#### [PROMPT]
Render every line of the listing below as a JSON array of strings, one string per line, with blank lines skipped. Omit the pictures from the output.

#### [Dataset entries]
- - -
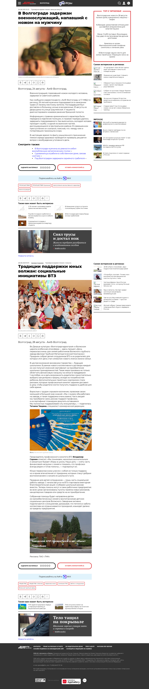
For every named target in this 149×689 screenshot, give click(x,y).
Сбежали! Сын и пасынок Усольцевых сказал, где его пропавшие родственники (117, 85)
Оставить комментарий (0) (74, 167)
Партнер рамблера (53, 680)
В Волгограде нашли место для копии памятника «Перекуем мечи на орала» (112, 55)
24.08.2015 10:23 (23, 9)
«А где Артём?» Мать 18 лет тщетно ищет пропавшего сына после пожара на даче (116, 69)
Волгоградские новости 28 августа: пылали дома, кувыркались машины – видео (112, 18)
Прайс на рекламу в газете (53, 646)
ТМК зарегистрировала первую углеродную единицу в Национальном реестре (39, 606)
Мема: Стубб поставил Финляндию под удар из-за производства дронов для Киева (112, 36)
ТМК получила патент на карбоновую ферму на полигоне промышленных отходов (77, 606)
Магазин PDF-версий (104, 646)
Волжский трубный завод (27, 330)
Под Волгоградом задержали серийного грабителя (60, 158)
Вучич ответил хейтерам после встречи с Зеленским (114, 131)
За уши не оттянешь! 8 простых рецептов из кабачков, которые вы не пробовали (117, 100)
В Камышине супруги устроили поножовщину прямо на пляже (76, 207)
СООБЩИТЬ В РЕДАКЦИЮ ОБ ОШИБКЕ (79, 649)
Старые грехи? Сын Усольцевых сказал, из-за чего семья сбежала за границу (117, 108)
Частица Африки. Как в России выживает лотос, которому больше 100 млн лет (116, 284)
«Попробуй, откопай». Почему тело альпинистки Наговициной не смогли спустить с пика (116, 276)
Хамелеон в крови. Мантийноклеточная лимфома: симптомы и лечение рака (112, 46)
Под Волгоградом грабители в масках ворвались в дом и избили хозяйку (40, 216)
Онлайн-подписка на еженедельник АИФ (48, 649)
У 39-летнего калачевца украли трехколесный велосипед (39, 207)
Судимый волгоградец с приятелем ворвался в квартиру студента (40, 223)
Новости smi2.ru (26, 256)
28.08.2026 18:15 (23, 263)
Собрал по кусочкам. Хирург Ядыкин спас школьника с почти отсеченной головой (117, 92)
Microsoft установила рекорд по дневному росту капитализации (114, 123)
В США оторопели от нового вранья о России (116, 154)
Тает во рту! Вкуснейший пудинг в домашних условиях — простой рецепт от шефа (116, 299)
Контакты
- - -
#### [PROBLEM SOLUTION]
[
  "For every named target in this 149×689 screenshot, give click(x,y).",
  "Сбежали! Сын и пасынок Усольцевых сказал, где его пропавшие родственники (117, 85)",
  "Оставить комментарий (0) (74, 167)",
  "Партнер рамблера (53, 680)",
  "В Волгограде нашли место для копии памятника «Перекуем мечи на орала» (112, 55)",
  "24.08.2015 10:23 (23, 9)",
  "«А где Артём?» Мать 18 лет тщетно ищет пропавшего сына после пожара на даче (116, 69)",
  "Волгоградские новости 28 августа: пылали дома, кувыркались машины – видео (112, 18)",
  "Прайс на рекламу в газете (53, 646)",
  "ТМК зарегистрировала первую углеродную единицу в Национальном реестре (39, 606)",
  "Мема: Стубб поставил Финляндию под удар из-за производства дронов для Киева (112, 36)",
  "ТМК получила патент на карбоновую ферму на полигоне промышленных отходов (77, 606)",
  "Магазин PDF-версий (104, 646)",
  "Волжский трубный завод (27, 330)",
  "Под Волгоградом задержали серийного грабителя (60, 158)",
  "Вучич ответил хейтерам после встречи с Зеленским (114, 131)",
  "За уши не оттянешь! 8 простых рецептов из кабачков, которые вы не пробовали (117, 100)",
  "В Камышине супруги устроили поножовщину прямо на пляже (76, 207)",
  "СООБЩИТЬ В РЕДАКЦИЮ ОБ ОШИБКЕ (79, 649)",
  "Старые грехи? Сын Усольцевых сказал, из-за чего семья сбежала за границу (117, 108)",
  "Частица Африки. Как в России выживает лотос, которому больше 100 млн лет (116, 284)",
  "«Попробуй, откопай». Почему тело альпинистки Наговициной не смогли спустить с пика (116, 276)",
  "Хамелеон в крови. Мантийноклеточная лимфома: симптомы и лечение рака (112, 46)",
  "Под Волгоградом грабители в масках ворвались в дом и избили хозяйку (40, 216)",
  "Онлайн-подписка на еженедельник АИФ (48, 649)",
  "У 39-летнего калачевца украли трехколесный велосипед (39, 207)",
  "Судимый волгоградец с приятелем ворвался в квартиру студента (40, 223)",
  "Новости smi2.ru (26, 256)",
  "28.08.2026 18:15 (23, 263)",
  "Собрал по кусочкам. Хирург Ядыкин спас школьника с почти отсеченной головой (117, 92)",
  "Microsoft установила рекорд по дневному росту капитализации (114, 123)",
  "В США оторопели от нового вранья о России (116, 154)",
  "Тает во рту! Вкуснейший пудинг в домашних условиях — простой рецепт от шефа (116, 299)",
  "Контакты"
]